= Road to Cheltenham =

The Road to Cheltenham is a series of seven British and Irish top-class horse races over hurdles, culminating in the Champion Hurdle at the Cheltenham Festival. The Road To Cheltenham is a concept developed by Racing For Change – an arm of the British Horseracing Authority charged with leading a fundamental reappraisal of the way racing is promoted – and the online sportsbook StanJames.com.

The seven races that comprise The Road To Cheltenham are the Elite Hurdle at Wincanton Racecourse in November, the Greatwood Hurdle at Cheltenham Racecourse in November, the Morgiana Hurdle at Punchestown Racecourse, Ireland, in November, the Fighting Fifth Hurdle at Newcastle Racecourse in November, the International Hurdle at Cheltenham Racecourse in December, the Champion Hurdle Trial at Haydock Park in January, and the Champion Hurdle at The Cheltenham Festival in March.

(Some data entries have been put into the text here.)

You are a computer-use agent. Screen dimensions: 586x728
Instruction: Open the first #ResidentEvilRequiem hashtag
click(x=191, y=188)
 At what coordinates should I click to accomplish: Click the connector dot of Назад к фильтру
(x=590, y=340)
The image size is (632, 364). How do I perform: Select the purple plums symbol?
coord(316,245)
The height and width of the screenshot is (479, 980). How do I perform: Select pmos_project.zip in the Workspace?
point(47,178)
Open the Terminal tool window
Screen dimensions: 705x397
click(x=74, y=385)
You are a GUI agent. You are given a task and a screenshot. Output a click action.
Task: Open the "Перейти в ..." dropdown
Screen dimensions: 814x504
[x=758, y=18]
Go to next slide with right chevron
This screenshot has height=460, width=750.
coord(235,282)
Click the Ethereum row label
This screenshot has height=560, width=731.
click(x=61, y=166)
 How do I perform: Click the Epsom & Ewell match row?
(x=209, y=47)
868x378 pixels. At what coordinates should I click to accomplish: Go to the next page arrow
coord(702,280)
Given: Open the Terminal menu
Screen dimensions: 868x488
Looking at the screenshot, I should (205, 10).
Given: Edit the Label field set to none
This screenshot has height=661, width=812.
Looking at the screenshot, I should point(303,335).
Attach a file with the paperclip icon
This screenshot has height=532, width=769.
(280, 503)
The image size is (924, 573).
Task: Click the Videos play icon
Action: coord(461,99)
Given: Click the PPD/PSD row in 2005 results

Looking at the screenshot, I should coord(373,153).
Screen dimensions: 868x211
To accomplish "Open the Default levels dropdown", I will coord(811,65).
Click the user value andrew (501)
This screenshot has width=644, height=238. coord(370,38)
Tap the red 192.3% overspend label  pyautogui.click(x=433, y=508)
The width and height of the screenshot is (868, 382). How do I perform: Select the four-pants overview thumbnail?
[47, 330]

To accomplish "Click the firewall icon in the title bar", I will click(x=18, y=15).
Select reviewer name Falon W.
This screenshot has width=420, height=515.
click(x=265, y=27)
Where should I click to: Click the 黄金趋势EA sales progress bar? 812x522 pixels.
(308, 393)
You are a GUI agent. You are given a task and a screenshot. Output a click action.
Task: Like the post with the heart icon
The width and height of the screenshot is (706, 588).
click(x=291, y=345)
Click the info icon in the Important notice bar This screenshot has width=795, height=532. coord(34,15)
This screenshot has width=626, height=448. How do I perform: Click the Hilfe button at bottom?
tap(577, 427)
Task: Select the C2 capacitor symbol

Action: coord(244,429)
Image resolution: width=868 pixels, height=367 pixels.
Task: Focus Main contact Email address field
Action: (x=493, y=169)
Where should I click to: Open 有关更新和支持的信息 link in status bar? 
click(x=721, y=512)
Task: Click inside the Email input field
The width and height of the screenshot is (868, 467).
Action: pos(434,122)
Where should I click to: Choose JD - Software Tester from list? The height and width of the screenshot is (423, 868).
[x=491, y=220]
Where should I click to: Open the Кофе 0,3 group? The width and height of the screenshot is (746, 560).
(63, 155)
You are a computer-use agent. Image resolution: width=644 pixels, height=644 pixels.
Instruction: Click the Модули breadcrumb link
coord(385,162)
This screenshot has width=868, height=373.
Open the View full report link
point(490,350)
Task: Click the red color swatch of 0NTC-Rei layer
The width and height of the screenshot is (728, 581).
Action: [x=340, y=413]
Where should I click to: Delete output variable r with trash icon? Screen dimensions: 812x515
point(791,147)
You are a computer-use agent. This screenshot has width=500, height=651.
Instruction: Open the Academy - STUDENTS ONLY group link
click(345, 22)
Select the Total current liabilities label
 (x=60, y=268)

The overall concept of The Road To Cheltenham revolves around the basic premise of raising the profile of British horse racing among the general public's consciousness and thus attracting new followers to British horse racing.

The Road To Cheltenham series is part of a five-year sponsorship deal signed by StanJames.com. The deal begins with the 2010 Fighting Fifth Hurdle.